Les résultats d'une étude réalisée à Stockholm et publiée la semaine dernière mettent en évidence l'augmentation des cas d'hypertension pulmonaire persistante chez les nourrissons dont la mère a été traitée aux antidépresseurs pendant la grossesse.
Une étude réalisée par des chercheurs suédois suggère un lien entre la prise d'antidépresseurs ISRS (Inhibiteurs Sélectifs de Recapture de la Sérotonine) en fin de grossesse et l'augmentation des cas d'hypertension pulmonaire persistante chez l'enfant.
Hypertension pulmonaire persistante : danger pour les nouveau-nés Une fois de plus, une étude met en évidence l'impact sur la santé de l'enfant de certains types de médicaments absorbés par la mère pendant la grossesse. Réalisée dans les pays d'Europe du Nord par l'Institut Karolinska de Stockholm, cette nouvelle étude met en cause les antidépresseurs.
L'étude a pris en compte 1,6 million de naissances entre 1996 et 2007 au Danemark, en Finlande, en Islande, en Norvège et en Suède. Elle a analysé le lien entre la prise d'antidépresseurs en fin de grossesse et le nombre d'enfants nés à terme souffrant d'hypertension pulmonaire persistante. Cette maladie rare consiste en une haute pression sanguine dans les poumons du nouveau-né. Elle représente un véritable danger pour la vie des nourrissons qui en sont atteints : 15% d'entre eux ne survivent pas.
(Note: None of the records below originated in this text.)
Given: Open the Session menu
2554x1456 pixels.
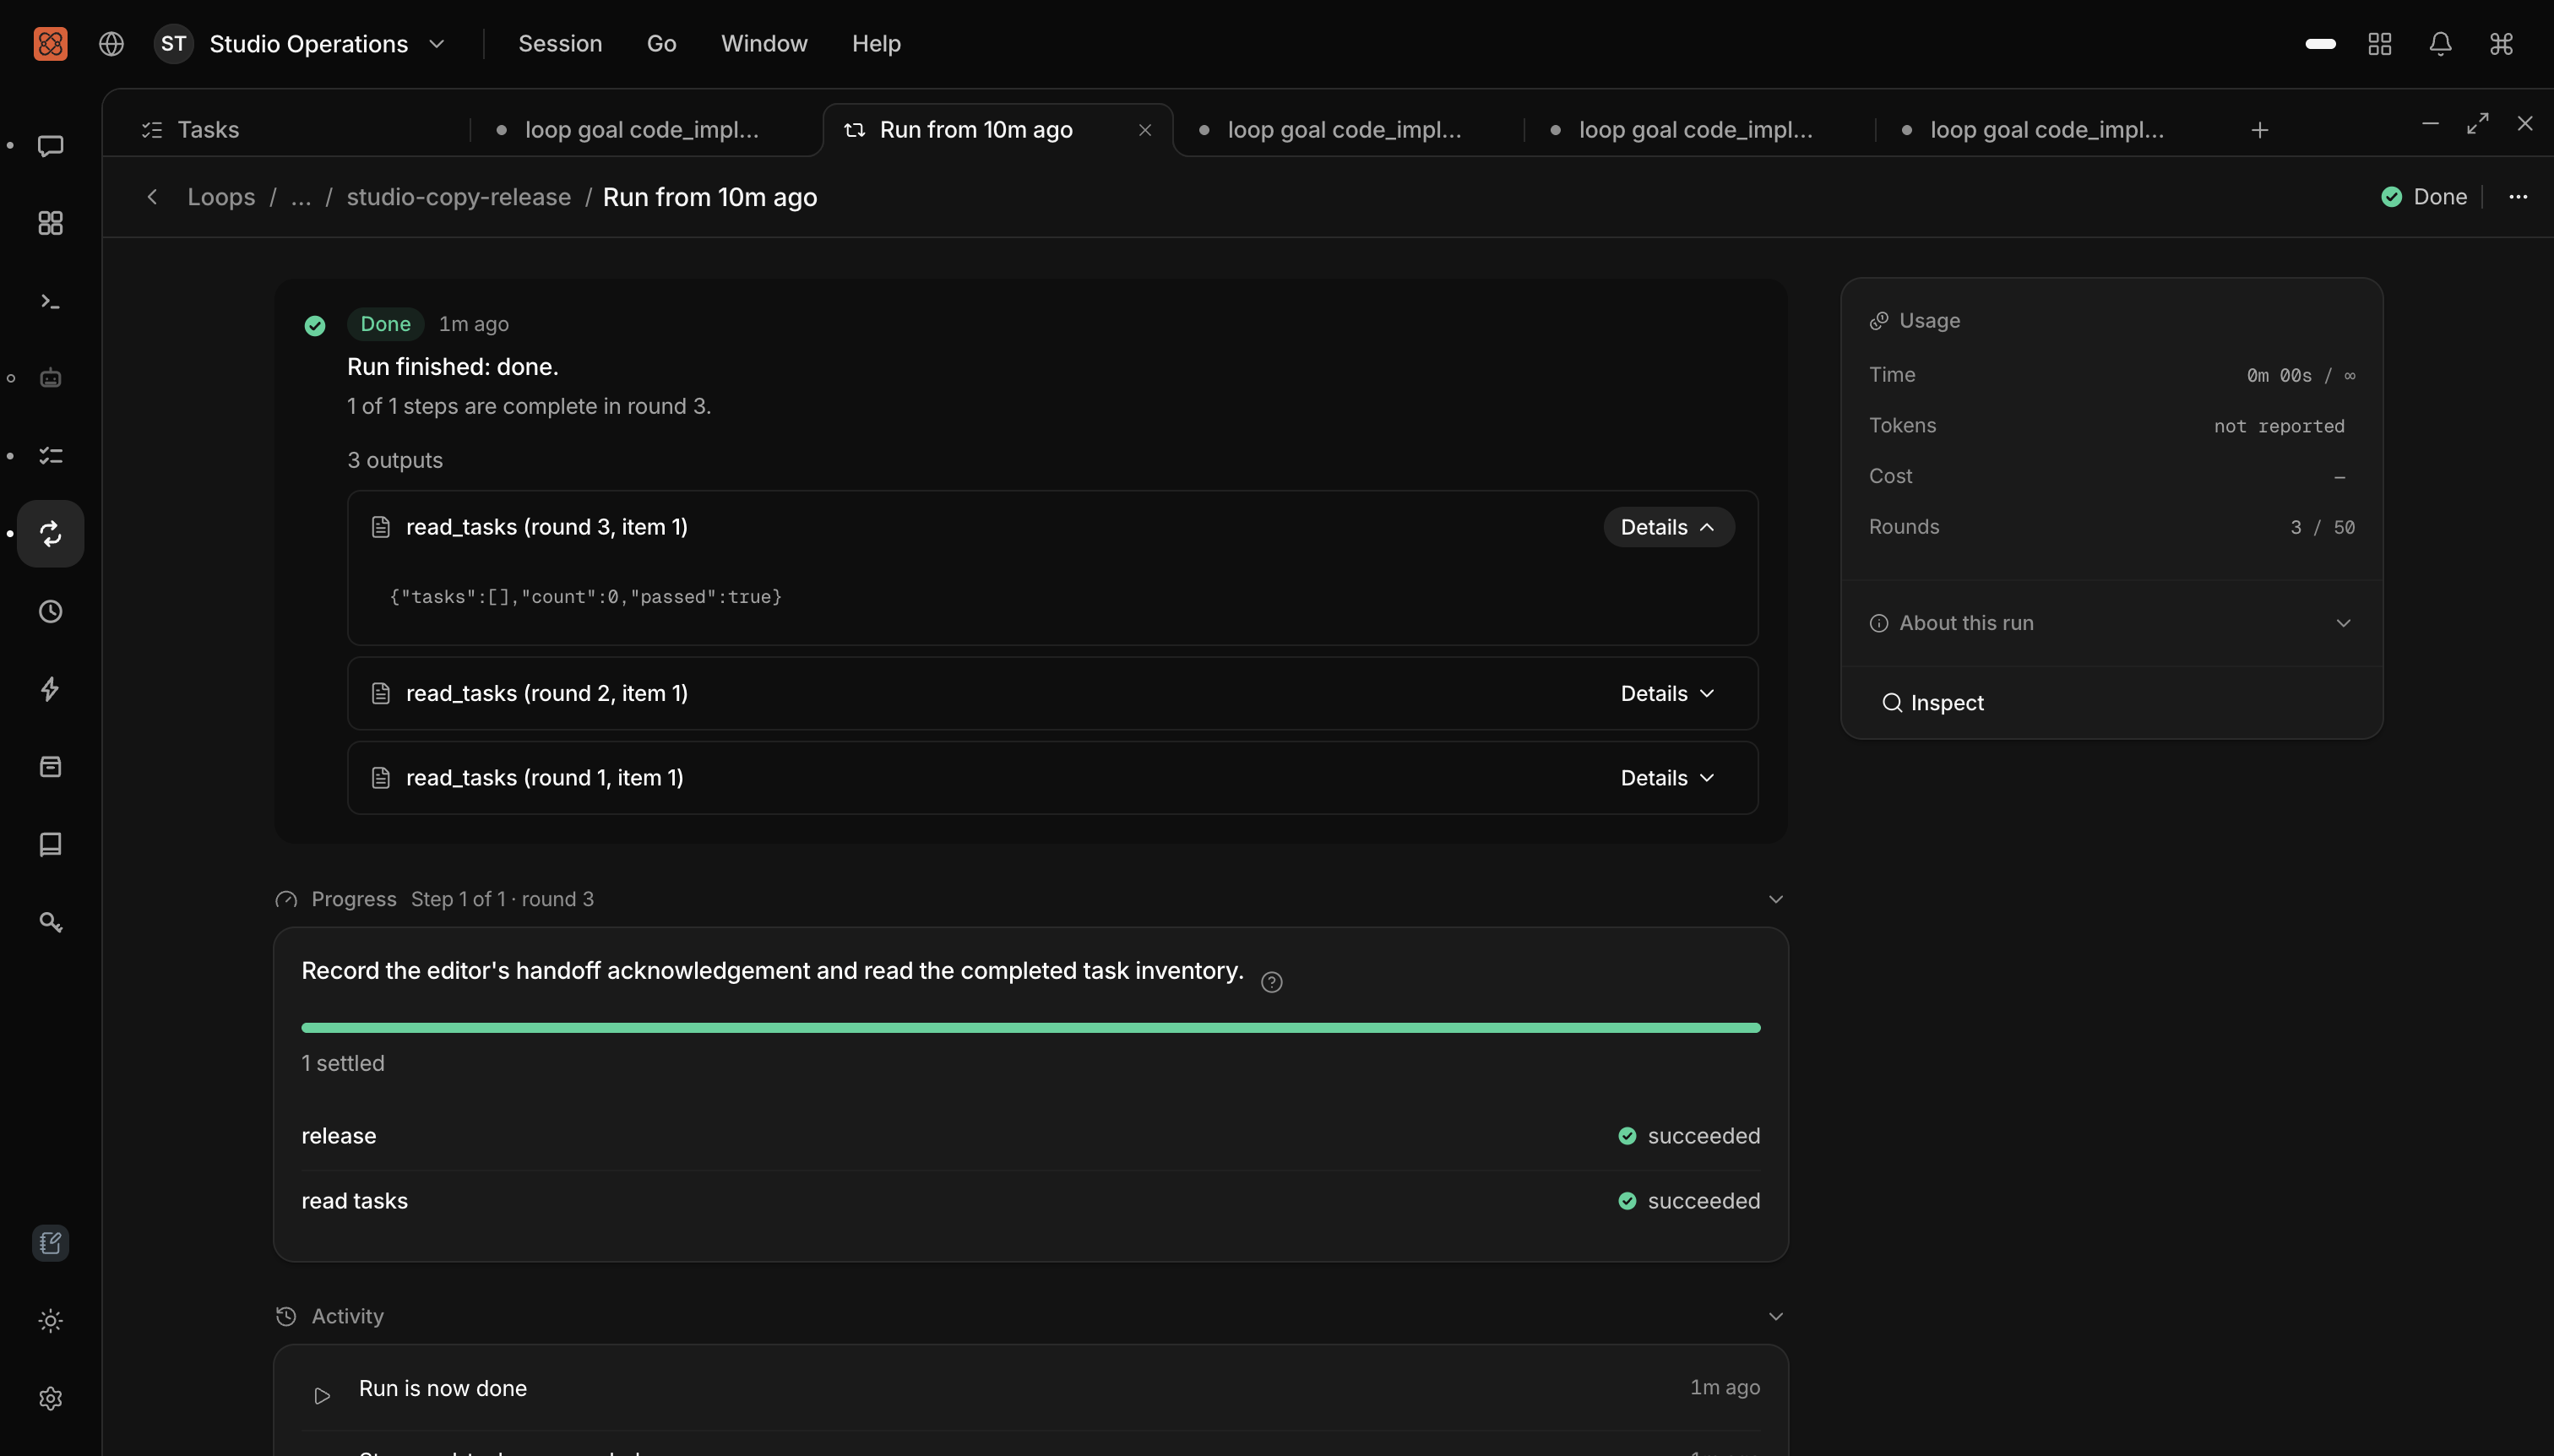Looking at the screenshot, I should tap(560, 44).
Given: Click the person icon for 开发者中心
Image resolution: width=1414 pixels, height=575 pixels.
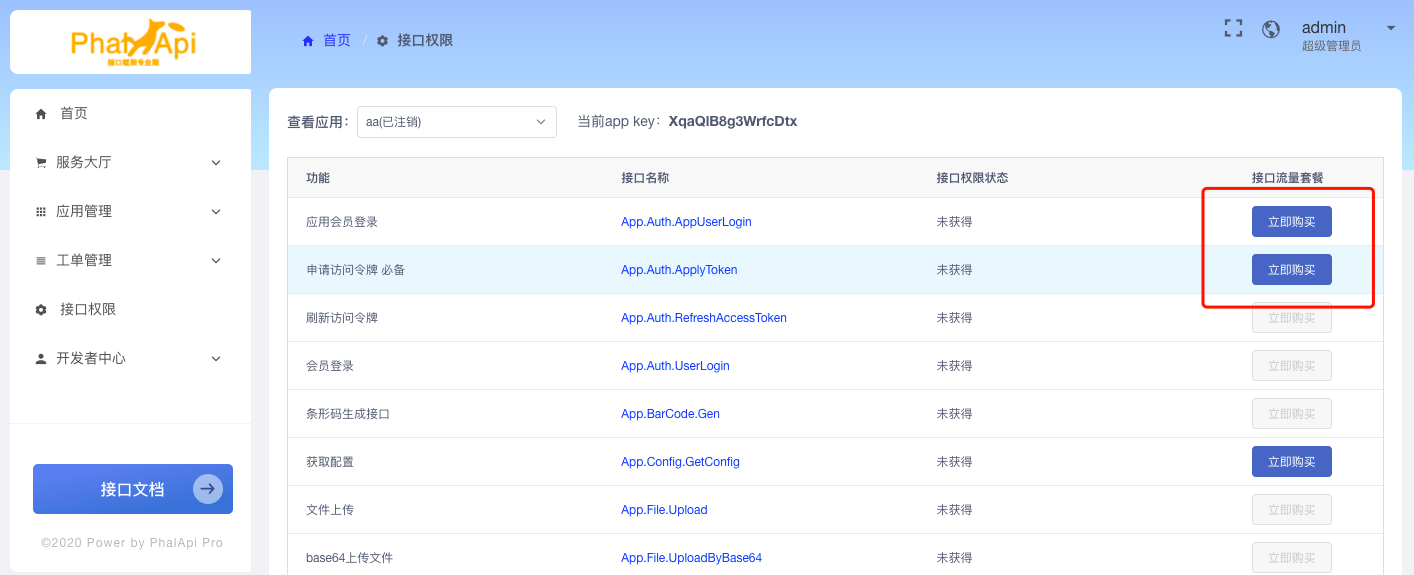Looking at the screenshot, I should pos(41,358).
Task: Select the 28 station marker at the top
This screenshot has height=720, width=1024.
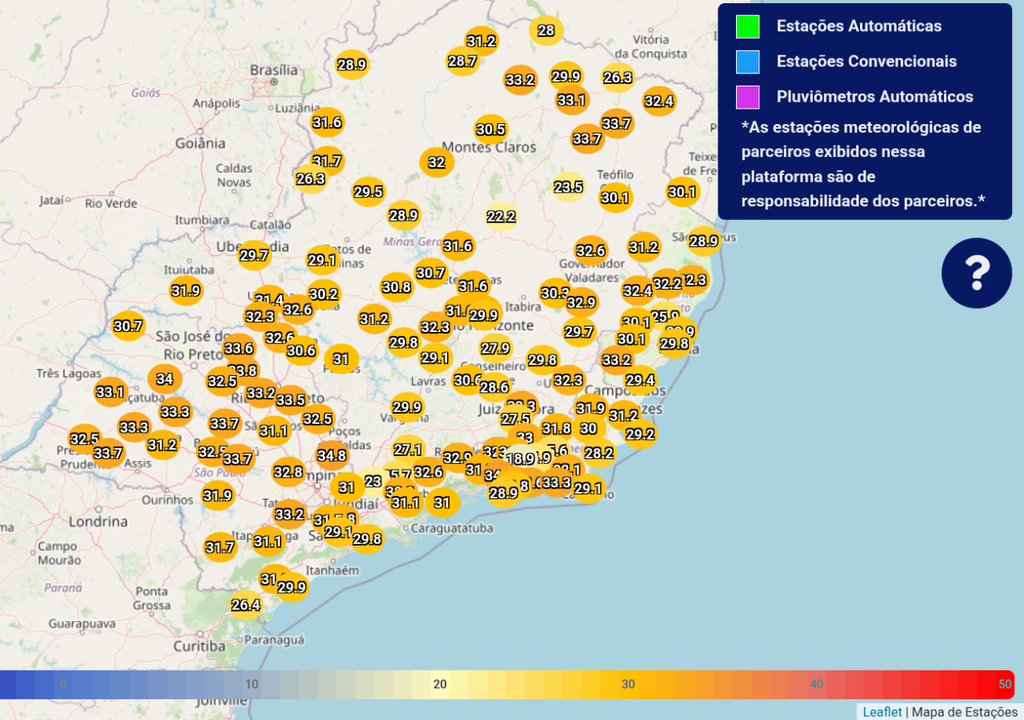Action: pyautogui.click(x=546, y=31)
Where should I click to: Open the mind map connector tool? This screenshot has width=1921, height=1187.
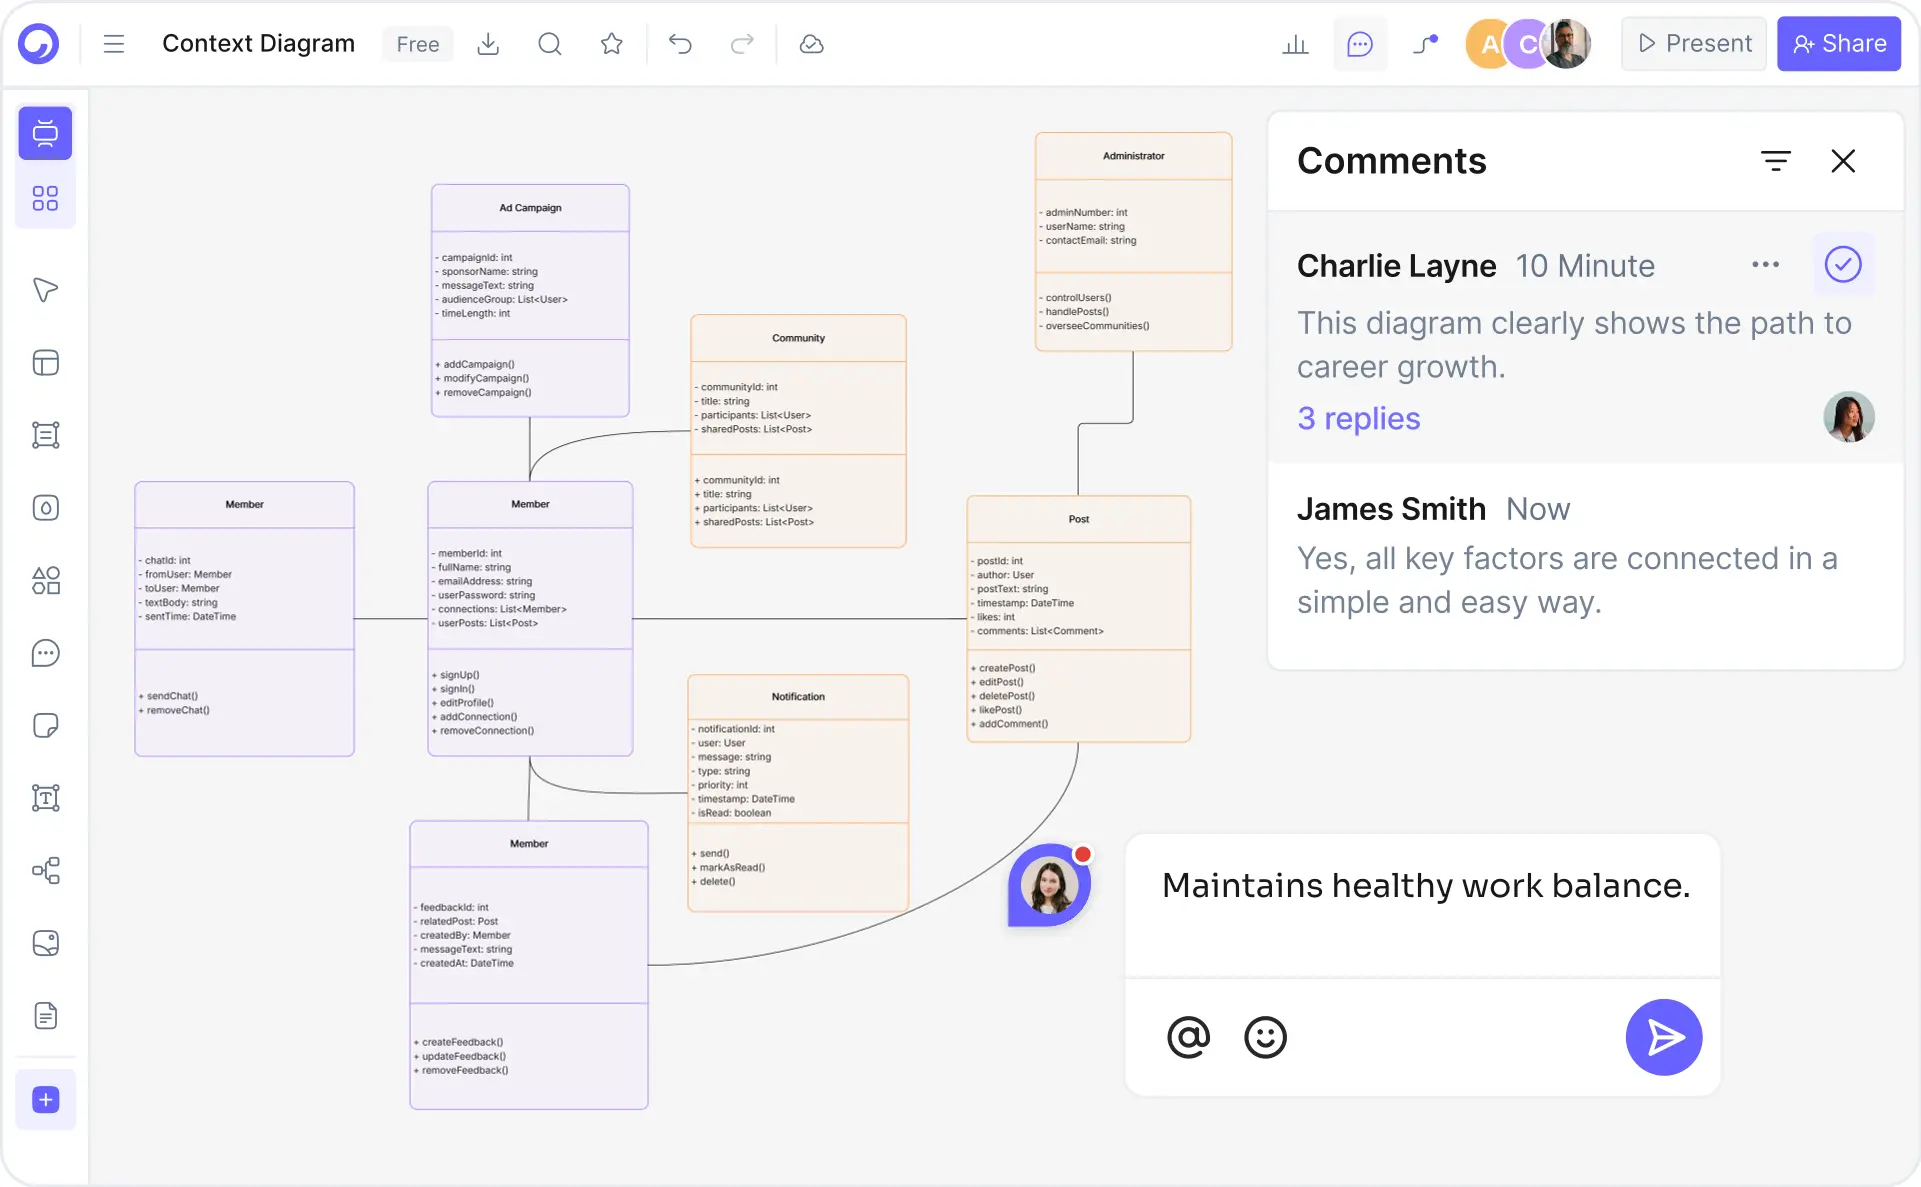tap(45, 871)

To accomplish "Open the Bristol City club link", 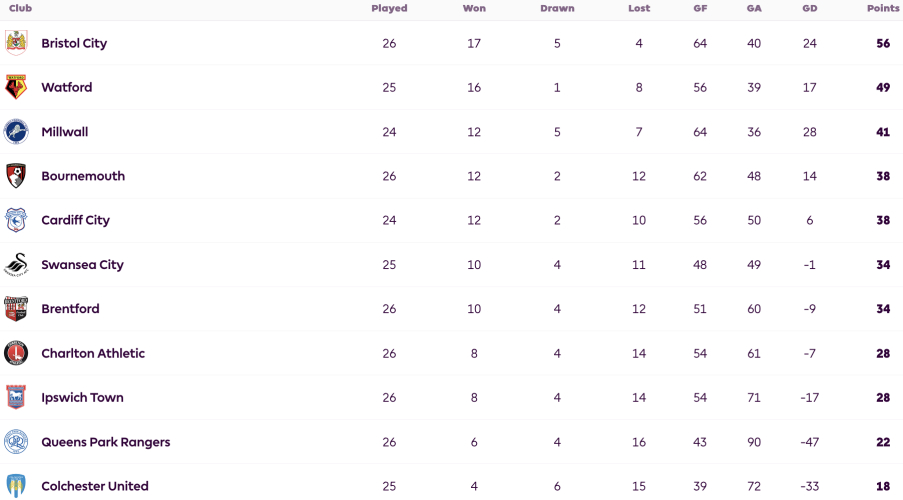I will pyautogui.click(x=74, y=44).
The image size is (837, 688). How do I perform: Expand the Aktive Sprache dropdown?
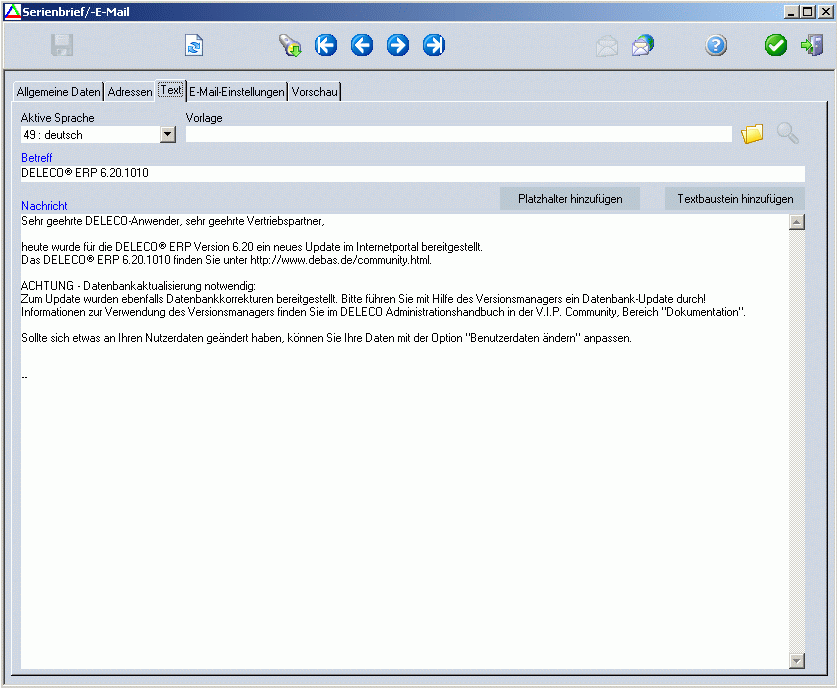tap(168, 134)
Impact des antidépresseurs Les 11 000 femmes prenant des antidépresseurs en fin de grossesse répertoriée dans l'étude ont ainsi mis au monde 33 enfants souffrant d'hypertension pulmonaire. "La prise d'antidépresseurs de type ISRS, après la 20e semaine d'aménorrhée est associée à un risque doublé d'hypertension pulmonaire persistante chez le nouveau-né, à 3 pour mille", explique l'étude. Selon les résultats de recherches, le risque de donner naissance à un bébé souffrant d'hypertension pulmonaire persistante serait ainsi multiplié par deux dans ces conditions.
Vers des traitements non médicamenteux La mise en garde des chercheurs concerne les principes actifs des traitements contre la dépression et non des marques de médicaments. Les principes actifs incriminés sont la fluoxétine (Prozac...), le citalopram (Celexa...), la sertaline, la paroxétine (Paxil, Deroxat ou Seroxat) et l'escitalopram (Lexapro, Cipralex...). Ils sont tous très largement répandus.
Si des études complémentaires peuvent être nécessaires, les chercheurs soulignent la nécessité de trouver des solutions alternatives à ces médicaments afin de traiter la dépression chez la femme enceinte. Les solutions non médicamenteuses doivent ainsi être privilégiées pour éviter ces effets pervers sur les fœtus.